The central nervous system
Neurologist Sir Henry Head and Nobel Prize winner Sir Charles Sherrington’s research from the 1890s argued that there is a relationship between the skin and internal organs. They believed that through applying pressure to the feet, hands, or even the tongue, the brain receives a calming message and the central nervous system reacts by reducing tension in the body. This allows organs to operate more efficiently and promotes that overall relaxed, healthy feeling.
With all those nerves in your feet, some people argue that pressure on your soles and toes sends signals to the brain to adjust your posture. It may be tiny movements you make, but better alignment of your skeleton means your organs will sit properly for optimal functioning. If your organs are working at their best, you’re less likely to have those aches and pains from joints taking extra strain, and your overall health will improve - whether it’s due to opening up your lungs and getting some extra oxygen in your blood, or not slouching in order to help your digestion.
The placebo effect
The timeless idea of being told something will work and help you, and your own belief making it so, has been around for years. Even if it’s primarily psychological, placebo effects can actually help improve some physical problems.
If you believe rubbing a point on the foot will help with your headache, you may become less stressed and, therefore, your body could sort itself out accordingly.
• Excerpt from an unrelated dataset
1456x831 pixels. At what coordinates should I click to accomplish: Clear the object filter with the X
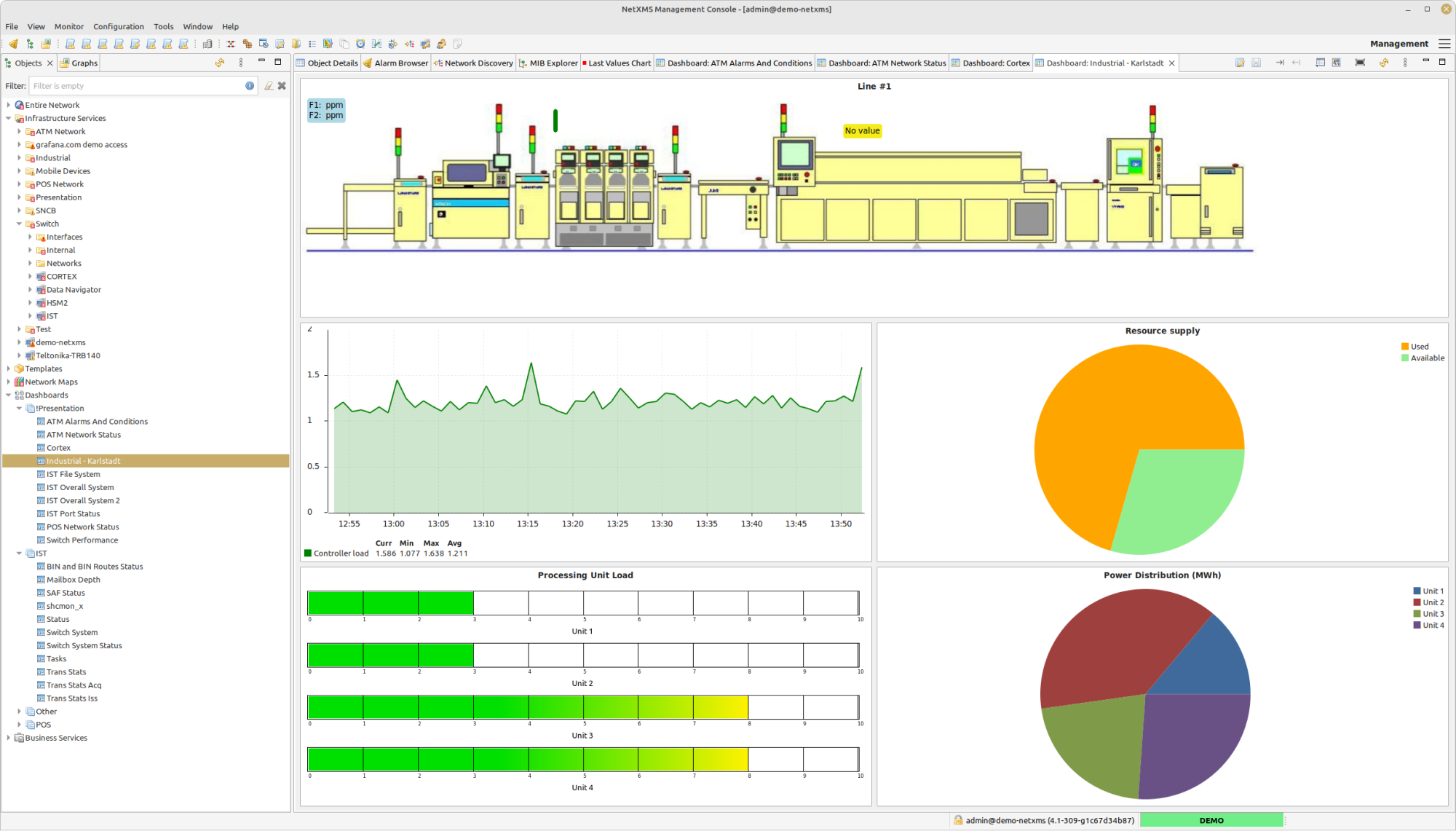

As long as the therapy – even if it’s just the idea of therapy – is helping you, that’s all that matters.
Even if it’s primarily psychological, placebo effects can actually help improve some physical problems
A lot of people book reflexology sessions to help reduce stress, improve relaxation, reduce specific pain in the body, and enhance their overall wellbeing.
Each session is tailored to your specific needs by having a thorough discussion with your therapist before your session, so they can address that pain in your shoulder by working the area outside your little toe, or help with your tummy troubles by focusing on the arch.
Reflexology and pregnancy
As well as targeting areas of the body, the overall relaxing nature of the experience is often extremely beneficial for mothers-to-be. The holistic nature of the treatment means that balancing the body can help reduce anxiety, which in turn helps regulate blood pressure, as well as looking to reduce any specific pain as the baby grows. While delighted to hear that your brood may be growing, therapists will advise to wait until after the first few months of pregnancy to continue sessions.
Although reflexology is all about balance, and entirely non-invasive, those first few months are a delicate time in pregnancy, and so it may be best to avoid any alternative treatments at that time, more for peace of mind than anything else.
A lot of people book reflexology sessions to help reduce stress, improve relaxation, reduce specific pain in the body, and enhance their overall wellbeing
Jumping in feet first?
With countless therapies available, how do you know if reflexology is right for you? One thing that might attract (or repel) you is the fact that the therapist only needs to touch your feet. Some people may feel uncomfortable undressing for a massage, but just taking your socks off isn’t quite so intimate. For others, the exposed foot can bring up feelings of self-consciousness, from the fear of smell after a long day enclosed in shoes, or the thought of rough skin, or funny-shaped toes, or maybe you’re just very ticklish. If you have reservations about getting your little piggies out for a stranger, just remember: this is a trained professional who specialises in working with feet. They have seen thousands of feet before, and they haven’t been put off yet.
If you decide to give reflexology a go, make sure you do your research and find a certified professional in your area (Therapy Directory can be a goldmine for this). Beforehand, think about what you want to get out of the session so that your therapist can make it the most beneficial experience possible. Whether you have a specific issue you want to target, or want to promote overall wellbeing, reflexology can be a great step in the right direction.